Lo de “el cliente siempre tiene la razón” al igual que
lo de “el pueblo nunca se ha equivoca” se han convertido en lugares comunes,
frases incontrovertidas de nuestro tiempo.
Son frases que oímos con frecuencia a los
comerciantes, a los entrenadores y jugadores de fútbol y a los políticos. Son
producto de una concepción antropológica positiva pero que con frecuencia también
hacen la vida más compleja y difícil.
Es estupendo que, en un restaurante, nos cambien el
plato si no nos satisface o que en un comercio nos devuelvan el dinero sin
tener que dar excusas acerca de por qué nos ha defraudado tal o cual camisa o
pantalón.
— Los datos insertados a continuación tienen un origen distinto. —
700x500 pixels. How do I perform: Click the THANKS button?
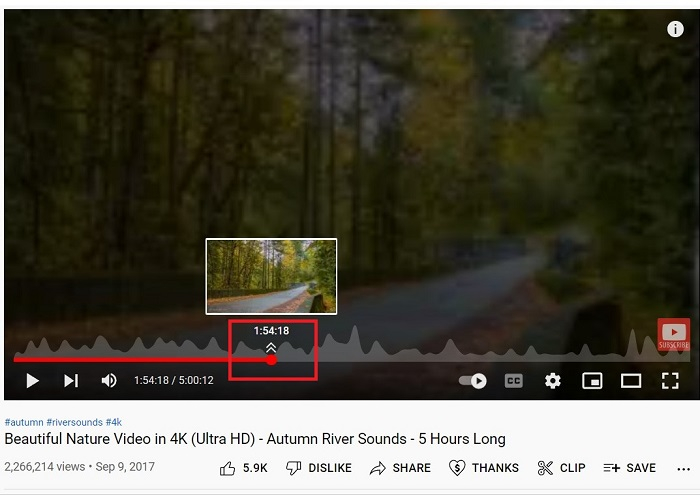point(483,468)
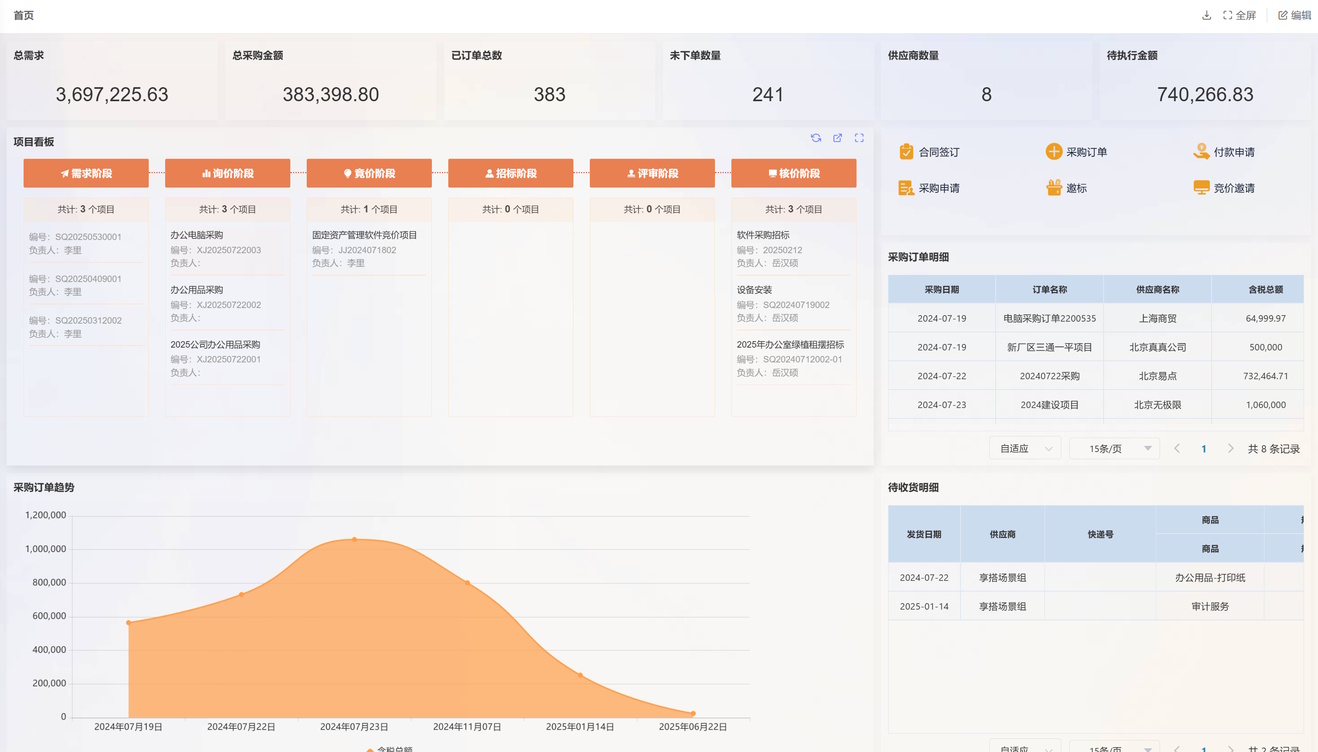Viewport: 1318px width, 752px height.
Task: Sort by 含税总额 column header
Action: click(x=1265, y=289)
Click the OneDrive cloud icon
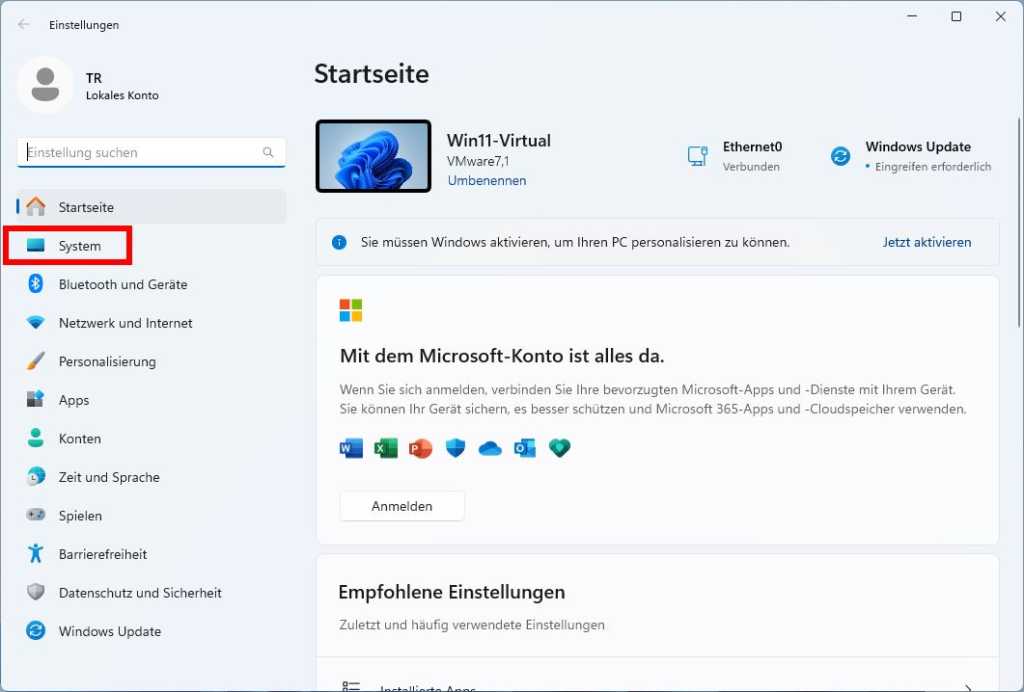The image size is (1024, 692). coord(489,448)
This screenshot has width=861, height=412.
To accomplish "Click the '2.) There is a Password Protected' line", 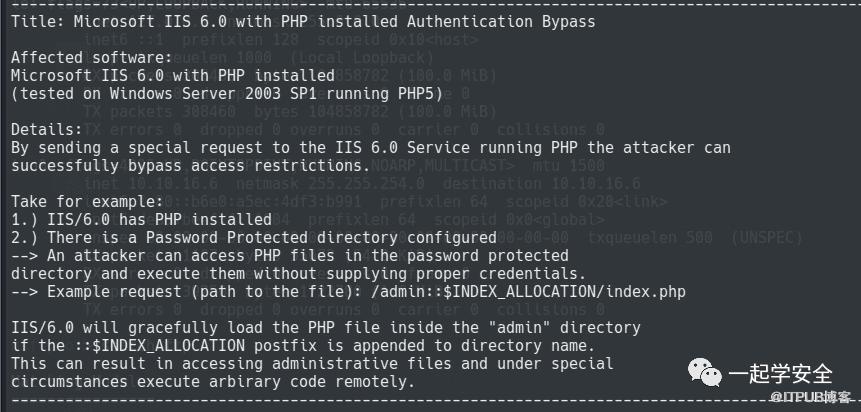I will pyautogui.click(x=253, y=237).
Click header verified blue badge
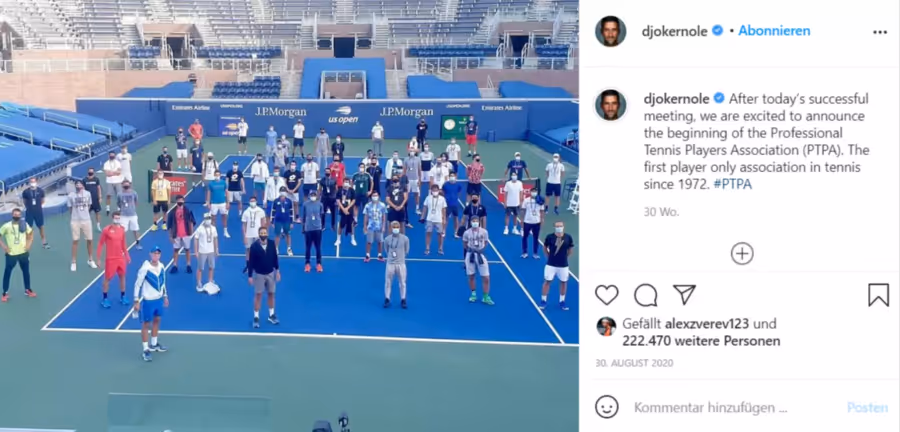 tap(717, 30)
También es estupendo, en teoría, poder decidir directamente sobre las
cuestiones que nos afectan sin tener que confiarlo todo a representantes
alejados de nuestras preocupaciones que no nos conocen de nada.
También es axioma estos días que cuanto más gente
participa en una decisión, casi cualquier tipo de decisión, ésta será de mejor
calidad que si la toman uno o unos pocos. Por ejemplo, en Norteamérica a la
hora de contratar cada vez más gente tiene contacto con los candidatos en las
organizaciones de cualquier tipo.
Nadie discute que The
wisdom of the crowds es mejor que la sabiduría del individuo aunque sea un
experto. Es por eso que raramente se confían este tipo de decisiones al experto
en recursos humanos por muy bueno que sea.
Y, sin embargo, todos sabemos que el cliente (porque
todos nosotros nos dediquemos a lo que nos dediquemos, somos clientes y
proveedores al mismo tiempo) puede ser caprichoso, mal informado, tener
expectativas poco realistas o incluso estar a merced de un mal día, lo cual
redunda en que algunas veces no tiene razón.
Lo mismo sucede en nombre de la soberanía, el pueblo,
la dignidad o la democracia, en cuyo loable nombre países enteros han tomado decisiones
que han ocasionado un par de guerras mundiales y un sin fin de conflictos.
La belleza de la democracia es, dice Gionvanni Sartori,
el derecho a equivocarse pero aun así se ha prescindido demasiado rápido de los
expertos y, no digamos los líderes cuya labor en la política y en el mundo
corporativo cada vez consiste más en dejar que una, cualquier mayoría decida.
Siento tener que volver a los clásicos, expresión que denota aburrimiento,
y en especial a uno, no tan conocido en España como se debiera, el filósofo
norteamericano Walter Lippmann.
En 1922 escribe La
opinión pública (en español en la editorial
Cuadernos de Langre y en inglés en numerosas ediciones) y acuña el concepto de
estereotipo para describir “esas imágenes mentales vagas e imprecisas” a través
de los cuáles las personas forjan su interpretación de un mundo demasiado
complejo para verlo en sus matices.
En 1925 escribe una excelente secuela que lo completa,
El público fantasma (Genueve
Ediciones), y afina en su escepticismo. Lippmann viene a decir que en la mayor
parte de los asuntos importantes, esos que se solventan últimamente a través de
un referendum, no hay un público informado y deliberative debido a la
ineficacia de los procesos de información pero también por las propias
limitaciones y desinterés de los
individuos.
En ambas obras Lippmann reivindica el papel de los
expertos en ciertas cuestiones frente al del público fantasma.
Era un tema candente entonces y lo es hoy.